The petroleum oil-wells, near Prome, in Burmah, have been in use from time immemorial. Wood, both for ship-building and house-building, is invariably saturated or coated with the product of those wells; and it is stated that the result is entire immunity from decay and the ravages of the white ant. At Marseilles, and some other ports in the Mediterranean, it used to be the practice to run the petroleum, which is obtained near the banks of the Rhone, into the vacancies between the timbers of the vessels, to give them durability. It was sometimes, for the conjoint purpose of giving stability and duration to vessels, mixed with coarse sand or other extraneous matters, and run in whilst hot between the ceiling and bottom plank, where it filled up the vacancies between the timbers in the round of their bottoms, excepting where necessary to be prevented. The great objection to the use of petroleum is its inflammability. Creosote, its great rival for wood preserving, is also inflammable, and not so agreeable in colour; but it is considerably cheaper, which is an important matter.
As we are now about to enter upon the subject of patent processes, &c., it appears desirable to lay down certain principles at the commencement, in order to assist the reader as much as possible.

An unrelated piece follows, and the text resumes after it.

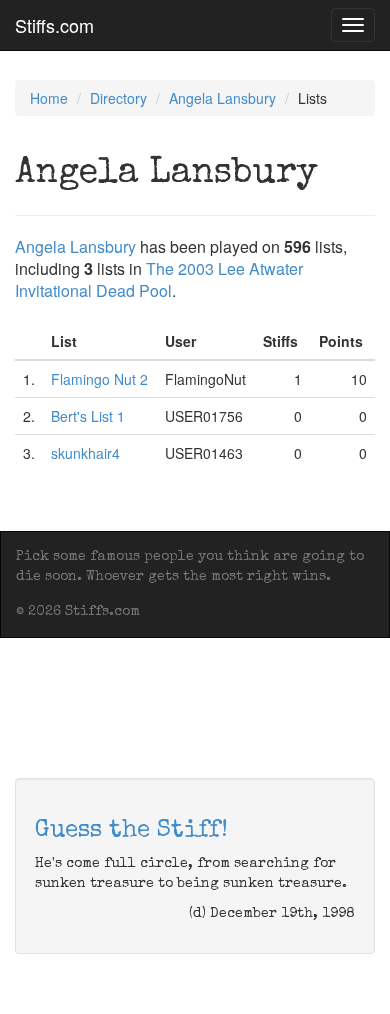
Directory (118, 98)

Almost every chemical principle or compound of any plausibility has been suggested in the course of the last hundred and fifty years; but the multiplicity and contradiction of opinions form nearly an inextricable labyrinth. To commence.
1st. It seems obvious that the sooner the sap is wholly removed from the wood the better, provided the woody fibre solidifies without injury.
2nd. That the wood should be impregnated with any strongly antiseptic and non-deliquescent matter, which must necessarily be in solution when it enters the wood. No deliquescent remedy is eligible, because moisture is injurious to metallic fastenings.
3rd. The wood should be first dried, and its pores then closed with any substance impervious to air and moisture, and at the same time highly repellant to putrescency. The most essential requisites in a preservative of timber being a disposition to dryness, and a tendency to resist combustion as far as consistently obtainable.
4th. Any process to be successful ought not to be tedious, very difficult, or too expensive. These are important elements in the success of any patent.
Very little is known of any preservative process previous to the year 1717, when directions were given by the Navy authorities to boil treenails, and dry them before they were used. But whether the custom had prevailed before this time, or whether their strength and durability were increased by it, there are no means of ascertaining. It does not appear that any substance was put into the water to decompose the juices; but as they are soluble in warm water, perhaps the power of vegetation might have been destroyed without it.
In 1737 Mr. Emerson patented a process of saturating timber with boiled oil, mixed with poisonous substances; but his process was very little used. This, we believe, was the first patent on wood preserving.
About 1740, Mr. Reid proposed to arrest decay by means of a certain vegetable acid (probably pyroligneous acid). The method of using it was by simple immersion.